## DIRECTIONS FOR THIS TASK
Convert the lines of data below into a numbered list, leaving out any blank lines.

## INFORMATION SUPPLIED
☆ ☆ ☆ ☆ ☆ ☆ ☆

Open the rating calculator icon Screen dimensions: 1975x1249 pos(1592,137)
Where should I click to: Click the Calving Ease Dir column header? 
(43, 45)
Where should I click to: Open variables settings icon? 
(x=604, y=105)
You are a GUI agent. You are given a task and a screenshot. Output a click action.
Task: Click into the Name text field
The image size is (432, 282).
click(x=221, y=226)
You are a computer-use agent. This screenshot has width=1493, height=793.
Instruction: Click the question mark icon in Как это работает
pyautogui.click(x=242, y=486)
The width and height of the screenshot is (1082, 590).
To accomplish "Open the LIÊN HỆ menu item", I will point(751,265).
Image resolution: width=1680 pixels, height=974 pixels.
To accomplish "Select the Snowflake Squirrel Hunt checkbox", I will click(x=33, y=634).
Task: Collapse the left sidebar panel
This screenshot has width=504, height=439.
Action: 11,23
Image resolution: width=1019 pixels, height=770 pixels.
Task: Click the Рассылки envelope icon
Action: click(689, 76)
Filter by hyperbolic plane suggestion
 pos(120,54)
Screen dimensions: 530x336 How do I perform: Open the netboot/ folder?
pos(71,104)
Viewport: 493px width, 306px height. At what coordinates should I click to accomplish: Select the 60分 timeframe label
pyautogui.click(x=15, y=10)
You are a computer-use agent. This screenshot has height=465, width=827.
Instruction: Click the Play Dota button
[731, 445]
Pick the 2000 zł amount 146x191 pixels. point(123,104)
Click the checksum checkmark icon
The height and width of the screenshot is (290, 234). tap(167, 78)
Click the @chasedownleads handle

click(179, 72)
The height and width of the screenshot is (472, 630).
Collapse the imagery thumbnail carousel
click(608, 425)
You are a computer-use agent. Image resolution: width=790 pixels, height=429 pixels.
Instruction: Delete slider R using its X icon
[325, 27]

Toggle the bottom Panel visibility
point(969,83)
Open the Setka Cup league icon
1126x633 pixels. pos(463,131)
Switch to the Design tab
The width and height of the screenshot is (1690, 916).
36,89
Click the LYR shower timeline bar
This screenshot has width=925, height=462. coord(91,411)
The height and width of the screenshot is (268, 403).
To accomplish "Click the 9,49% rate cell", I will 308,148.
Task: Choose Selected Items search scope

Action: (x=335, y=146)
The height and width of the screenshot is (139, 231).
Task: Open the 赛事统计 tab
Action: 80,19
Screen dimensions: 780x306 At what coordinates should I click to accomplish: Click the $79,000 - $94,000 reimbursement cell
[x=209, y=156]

☆ ☆ ☆ ☆ ☆ ☆ ☆

## FINAL RESULT
1. Open the rating calculator icon Screen dimensions: 1975x1249 pos(1592,137)
2. Where should I click to: Click the Calving Ease Dir column header? 
3. (43, 45)
4. Where should I click to: Open variables settings icon? 
5. (x=604, y=105)
6. You are a GUI agent. You are given a task and a screenshot. Output a click action.
7. Task: Click into the Name text field
8. The image size is (432, 282).
9. click(x=221, y=226)
10. You are a computer-use agent. This screenshot has width=1493, height=793.
11. Instruction: Click the question mark icon in Как это работает
12. pyautogui.click(x=242, y=486)
13. The width and height of the screenshot is (1082, 590).
14. To accomplish "Open the LIÊN HỆ menu item", I will point(751,265).
15. Image resolution: width=1680 pixels, height=974 pixels.
16. To accomplish "Select the Snowflake Squirrel Hunt checkbox", I will click(x=33, y=634).
17. Task: Collapse the left sidebar panel
18. This screenshot has width=504, height=439.
19. Action: 11,23
20. Image resolution: width=1019 pixels, height=770 pixels.
21. Task: Click the Рассылки envelope icon
22. Action: click(689, 76)
23. Filter by hyperbolic plane suggestion
24.  pos(120,54)
25. Screen dimensions: 530x336 How do I perform: Open the netboot/ folder?
26. pos(71,104)
27. Viewport: 493px width, 306px height. At what coordinates should I click to accomplish: Select the 60分 timeframe label
28. pyautogui.click(x=15, y=10)
29. You are a computer-use agent. This screenshot has height=465, width=827.
30. Instruction: Click the Play Dota button
31. [731, 445]
32. Pick the 2000 zł amount 146x191 pixels. point(123,104)
33. Click the checksum checkmark icon
34. The height and width of the screenshot is (290, 234). tap(167, 78)
35. Click the @chasedownleads handle
36. click(179, 72)
37. The height and width of the screenshot is (472, 630).
38. Collapse the imagery thumbnail carousel
39. click(608, 425)
40. You are a computer-use agent. Image resolution: width=790 pixels, height=429 pixels.
41. Instruction: Delete slider R using its X icon
42. [325, 27]
43. Toggle the bottom Panel visibility
44. point(969,83)
45. Open the Setka Cup league icon
46. 1126x633 pixels. pos(463,131)
47. Switch to the Design tab
48. The width and height of the screenshot is (1690, 916).
49. 36,89
50. Click the LYR shower timeline bar
51. This screenshot has width=925, height=462. coord(91,411)
52. The height and width of the screenshot is (268, 403).
53. To accomplish "Click the 9,49% rate cell", I will 308,148.
54. Task: Choose Selected Items search scope
55. Action: (x=335, y=146)
56. The height and width of the screenshot is (139, 231).
57. Task: Open the 赛事统计 tab
58. Action: 80,19
59. Screen dimensions: 780x306 At what coordinates should I click to accomplish: Click the $79,000 - $94,000 reimbursement cell
60. [x=209, y=156]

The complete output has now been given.